(Item coordinate data)
━━━

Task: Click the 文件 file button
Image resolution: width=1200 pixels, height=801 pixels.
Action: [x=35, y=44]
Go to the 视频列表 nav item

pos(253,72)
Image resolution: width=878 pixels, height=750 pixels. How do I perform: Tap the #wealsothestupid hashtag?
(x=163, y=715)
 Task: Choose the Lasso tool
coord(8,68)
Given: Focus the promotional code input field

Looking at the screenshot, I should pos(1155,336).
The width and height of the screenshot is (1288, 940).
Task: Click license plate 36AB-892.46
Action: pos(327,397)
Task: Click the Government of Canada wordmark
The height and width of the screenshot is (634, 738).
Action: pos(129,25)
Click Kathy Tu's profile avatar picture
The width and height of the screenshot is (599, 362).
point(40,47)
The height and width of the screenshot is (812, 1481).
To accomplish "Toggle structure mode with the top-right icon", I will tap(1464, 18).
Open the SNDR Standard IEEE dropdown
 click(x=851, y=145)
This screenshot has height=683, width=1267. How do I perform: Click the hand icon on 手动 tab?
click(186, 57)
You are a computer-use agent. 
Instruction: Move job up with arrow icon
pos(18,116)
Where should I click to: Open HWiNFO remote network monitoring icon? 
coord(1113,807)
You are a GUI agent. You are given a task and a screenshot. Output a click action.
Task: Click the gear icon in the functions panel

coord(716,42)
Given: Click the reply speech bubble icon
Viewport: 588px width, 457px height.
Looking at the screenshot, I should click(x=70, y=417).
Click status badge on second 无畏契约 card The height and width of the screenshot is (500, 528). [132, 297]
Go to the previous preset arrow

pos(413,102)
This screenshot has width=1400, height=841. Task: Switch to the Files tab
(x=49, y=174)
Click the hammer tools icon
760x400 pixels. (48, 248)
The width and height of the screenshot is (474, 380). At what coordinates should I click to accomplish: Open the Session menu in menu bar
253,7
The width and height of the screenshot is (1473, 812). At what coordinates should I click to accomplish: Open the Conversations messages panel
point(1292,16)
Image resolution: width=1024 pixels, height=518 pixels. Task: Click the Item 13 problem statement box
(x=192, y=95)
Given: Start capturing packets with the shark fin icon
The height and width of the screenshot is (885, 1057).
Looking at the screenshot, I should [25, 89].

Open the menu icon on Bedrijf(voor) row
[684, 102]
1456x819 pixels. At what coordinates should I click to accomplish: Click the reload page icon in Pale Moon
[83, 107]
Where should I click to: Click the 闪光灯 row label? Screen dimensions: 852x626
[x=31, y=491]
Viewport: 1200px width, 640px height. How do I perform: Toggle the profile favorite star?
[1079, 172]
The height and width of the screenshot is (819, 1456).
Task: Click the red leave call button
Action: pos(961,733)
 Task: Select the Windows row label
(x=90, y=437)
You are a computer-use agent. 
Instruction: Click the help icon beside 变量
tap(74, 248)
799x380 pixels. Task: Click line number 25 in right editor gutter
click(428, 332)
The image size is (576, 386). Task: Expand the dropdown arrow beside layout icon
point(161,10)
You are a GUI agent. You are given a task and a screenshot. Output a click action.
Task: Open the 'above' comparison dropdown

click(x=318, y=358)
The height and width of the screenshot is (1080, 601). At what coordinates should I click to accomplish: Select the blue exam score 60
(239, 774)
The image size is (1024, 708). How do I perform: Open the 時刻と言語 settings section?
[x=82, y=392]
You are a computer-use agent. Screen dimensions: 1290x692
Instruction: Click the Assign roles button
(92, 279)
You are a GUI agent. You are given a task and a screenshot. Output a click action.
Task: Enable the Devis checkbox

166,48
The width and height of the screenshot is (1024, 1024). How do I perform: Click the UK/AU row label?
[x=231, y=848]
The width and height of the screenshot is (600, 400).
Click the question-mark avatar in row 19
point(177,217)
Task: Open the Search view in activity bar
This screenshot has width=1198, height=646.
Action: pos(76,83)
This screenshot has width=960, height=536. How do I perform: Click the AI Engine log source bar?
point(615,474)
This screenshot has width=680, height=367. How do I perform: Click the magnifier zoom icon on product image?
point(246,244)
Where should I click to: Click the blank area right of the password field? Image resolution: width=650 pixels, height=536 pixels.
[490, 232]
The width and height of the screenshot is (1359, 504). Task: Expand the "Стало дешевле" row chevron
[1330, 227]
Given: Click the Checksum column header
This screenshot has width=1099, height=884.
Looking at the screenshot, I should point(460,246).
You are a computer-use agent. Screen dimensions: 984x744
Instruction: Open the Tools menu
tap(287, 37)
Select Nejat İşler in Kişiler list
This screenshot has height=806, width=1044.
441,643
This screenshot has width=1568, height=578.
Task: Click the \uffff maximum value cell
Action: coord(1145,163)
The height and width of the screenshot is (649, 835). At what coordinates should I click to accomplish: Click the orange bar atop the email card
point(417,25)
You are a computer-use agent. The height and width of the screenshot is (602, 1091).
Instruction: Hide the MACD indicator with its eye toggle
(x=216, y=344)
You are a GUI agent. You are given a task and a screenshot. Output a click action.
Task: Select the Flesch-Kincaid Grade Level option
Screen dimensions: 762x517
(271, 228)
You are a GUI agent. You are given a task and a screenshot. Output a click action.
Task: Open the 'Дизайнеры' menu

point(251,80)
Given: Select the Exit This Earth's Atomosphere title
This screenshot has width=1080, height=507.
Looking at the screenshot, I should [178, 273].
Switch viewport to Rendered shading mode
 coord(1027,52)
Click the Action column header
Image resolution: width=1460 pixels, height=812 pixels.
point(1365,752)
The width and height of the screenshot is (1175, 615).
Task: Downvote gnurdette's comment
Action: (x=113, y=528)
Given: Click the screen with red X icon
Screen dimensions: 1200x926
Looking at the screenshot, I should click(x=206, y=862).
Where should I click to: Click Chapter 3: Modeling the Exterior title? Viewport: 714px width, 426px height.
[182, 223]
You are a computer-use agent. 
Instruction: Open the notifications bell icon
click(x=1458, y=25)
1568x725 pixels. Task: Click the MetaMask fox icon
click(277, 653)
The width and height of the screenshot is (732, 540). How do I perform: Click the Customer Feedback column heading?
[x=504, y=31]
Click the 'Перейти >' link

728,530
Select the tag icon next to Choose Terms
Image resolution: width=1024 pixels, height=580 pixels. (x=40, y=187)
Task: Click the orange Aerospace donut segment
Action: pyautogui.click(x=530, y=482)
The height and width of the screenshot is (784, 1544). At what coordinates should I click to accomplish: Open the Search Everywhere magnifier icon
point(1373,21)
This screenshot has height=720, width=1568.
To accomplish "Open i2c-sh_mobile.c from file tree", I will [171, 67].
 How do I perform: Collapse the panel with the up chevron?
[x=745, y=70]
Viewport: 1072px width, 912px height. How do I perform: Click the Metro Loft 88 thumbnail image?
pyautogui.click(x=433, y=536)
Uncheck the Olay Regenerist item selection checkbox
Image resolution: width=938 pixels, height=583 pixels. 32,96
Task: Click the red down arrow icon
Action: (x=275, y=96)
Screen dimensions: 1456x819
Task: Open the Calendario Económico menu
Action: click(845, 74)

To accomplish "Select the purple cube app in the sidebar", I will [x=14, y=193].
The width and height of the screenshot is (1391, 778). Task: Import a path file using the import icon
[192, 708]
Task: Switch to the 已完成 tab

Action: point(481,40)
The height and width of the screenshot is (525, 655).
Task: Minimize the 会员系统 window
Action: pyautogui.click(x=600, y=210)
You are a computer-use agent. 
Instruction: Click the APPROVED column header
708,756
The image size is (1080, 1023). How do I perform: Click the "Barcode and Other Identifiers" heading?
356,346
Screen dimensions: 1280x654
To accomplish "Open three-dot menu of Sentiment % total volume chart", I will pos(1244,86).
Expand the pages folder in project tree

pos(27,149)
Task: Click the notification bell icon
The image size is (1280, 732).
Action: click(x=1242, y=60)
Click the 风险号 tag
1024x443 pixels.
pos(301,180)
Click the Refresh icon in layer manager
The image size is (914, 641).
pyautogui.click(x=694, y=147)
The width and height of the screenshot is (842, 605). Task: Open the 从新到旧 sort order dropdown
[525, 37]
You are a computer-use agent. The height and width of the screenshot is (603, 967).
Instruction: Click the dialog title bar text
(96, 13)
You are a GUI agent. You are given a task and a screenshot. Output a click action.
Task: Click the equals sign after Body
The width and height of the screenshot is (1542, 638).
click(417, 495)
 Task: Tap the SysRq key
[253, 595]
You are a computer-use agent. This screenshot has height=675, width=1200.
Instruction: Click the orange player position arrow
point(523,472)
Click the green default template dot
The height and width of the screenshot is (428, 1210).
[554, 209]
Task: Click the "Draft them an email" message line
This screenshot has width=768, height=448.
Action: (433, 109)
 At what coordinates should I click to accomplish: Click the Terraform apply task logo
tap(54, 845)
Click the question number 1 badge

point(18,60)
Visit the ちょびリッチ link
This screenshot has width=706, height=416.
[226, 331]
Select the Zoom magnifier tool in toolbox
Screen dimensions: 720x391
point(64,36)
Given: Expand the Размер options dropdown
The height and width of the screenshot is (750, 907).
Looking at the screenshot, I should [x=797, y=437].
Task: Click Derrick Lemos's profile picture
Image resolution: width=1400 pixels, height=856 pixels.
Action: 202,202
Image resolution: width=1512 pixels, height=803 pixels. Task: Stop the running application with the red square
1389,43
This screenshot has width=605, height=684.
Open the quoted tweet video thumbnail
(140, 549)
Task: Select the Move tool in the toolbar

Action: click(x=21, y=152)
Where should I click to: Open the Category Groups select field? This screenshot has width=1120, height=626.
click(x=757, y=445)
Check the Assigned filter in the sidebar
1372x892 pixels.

━━━

SET EXERCISE
Convert the entries from the line with "Given: Focus the promotional code input field" up to and including the line with "will tap(1464, 18)." into a Markdown table with the columns Number and Line, one row per line and blank lines left out.

CORRECT ANSWER
| Number | Line |
|---|---|
| 1 | Given: Focus the promotional code input field |
| 2 | Looking at the screenshot, I should pos(1155,336). |
| 3 | The width and height of the screenshot is (1288, 940). |
| 4 | Task: Click license plate 36AB-892.46 |
| 5 | Action: pos(327,397) |
| 6 | Task: Click the Government of Canada wordmark |
| 7 | The height and width of the screenshot is (634, 738). |
| 8 | Action: pos(129,25) |
| 9 | Click Kathy Tu's profile avatar picture |
| 10 | The width and height of the screenshot is (599, 362). |
| 11 | point(40,47) |
| 12 | The height and width of the screenshot is (812, 1481). |
| 13 | To accomplish "Toggle structure mode with the top-right icon", I will tap(1464, 18). |